For many people, code is just a means to an end to solve problems and build. The joy from solving problems doesn't disappear. Would you use traditional (not WebAssembly) assembly to build a web application? Probably not. LLMs make a lot more sense if you think of it as a tool to translate requirements into solutions.

I became a manager so I could solve bigger problems. Good managers do dive into the details. It's a mistake to think that as a manager, you don't have to concern yourself with the minutia. You still have to do homework and deep thinking. you just don't have to write the code

It has nothing to do with power. I just want to build bigger, cooler things, faster.

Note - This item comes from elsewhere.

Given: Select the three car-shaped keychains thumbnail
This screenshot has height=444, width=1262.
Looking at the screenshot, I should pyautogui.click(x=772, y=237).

  • It sounds more like you want to have bigger, cooler things, not build them? The joy of building is what the person you're replying to is talking about AI abstracting away

    • I am still getting joy out of building things. If anything, I have a bit more joy than I used to because I can accomplish small things faster. I still find the work to be mentally demanding and interesting, and there are a lot of new interesting problems to solve.

      I empathize and understand that not everyone has this experience.

I don't think it's about power. I feel more empowered as an engineer than I would as an engineering manager. As an engineer I have the power over all the intricate details of how systems work. As an engineering manager if I am lucky I would get to decide whom to fire if my team's budget gets a cut.

I think it's that there is only that much demand for solving really complex problems, and doing the same thing over and over is boring, so management is the only way forward for many people

My 15 year old son has been building his own video games with Unreal Engine for a few years..

I was recently looking for mentors to work with him and advance his skills, targeting college aged kids / young 20s..

It was surprising to me how many people I came across in this field at this young age that are trying to focus on the "higher level" game planning aspects and not so much on the lower level implementation specifics.

"I thought naively that engineering always has been about dealing with the specifics and the joy of problem solving"

For me it's the other way around. Engineering was always a means to an end - I just want to build products. It was a creative artform more than a scientific endeavour.

Engineering, to me, is simply "the art of compromise."

You can't do that from a high level abstract position. You actually need to stand at the coal face and think about it from time to time.

This article encodes an entitled laziness that's destructive to personal skill and quality work.

I think plenty would be willing to be managers if you removed the volatility of human personalities from it. At least for me, it means I get to focus on the more interesting tech work and not worry about writing tests or github actions.

another way to look at it is that management is a job with a set of skills, challenges, and rewards, just like any other, but as a civilisation we seem to have tied it to power and hierarchy, and made it something you need to be promoted into rather than choosing as a career from the outset (MBAs notwithstanding). maybe a lot of engineers would have gone into the engineering management path if they could have, and engineer was just seen as the more entry-level option.

i like the aspect of engineering that's building useful or interesting or fun things for people, and i'll always experiment with new tech that facilitates that

Software dev has been promoted as a good career path for almost 2 decades now. Naturally you'll have a bunch of people going in only because of money.

A few years ago, when Agile was still the hot thing and companies had an Agile "facilitor" or manager for each dev team, the common career path I heard when talking to those people was: "I worked as a java/cobol/etc in the past, but it just didn't click with me. I'm more of a peoples person, you know, so project management is where I really do my best work!".

Yeah, right...

  • Look I already told you, I deal with the @#$% customers so the engineers don't have to. I have people skills! I am good at dealing with people, can't you understand that? WHAT THE HELL IS WRONG WITH YOU PEOPLE?!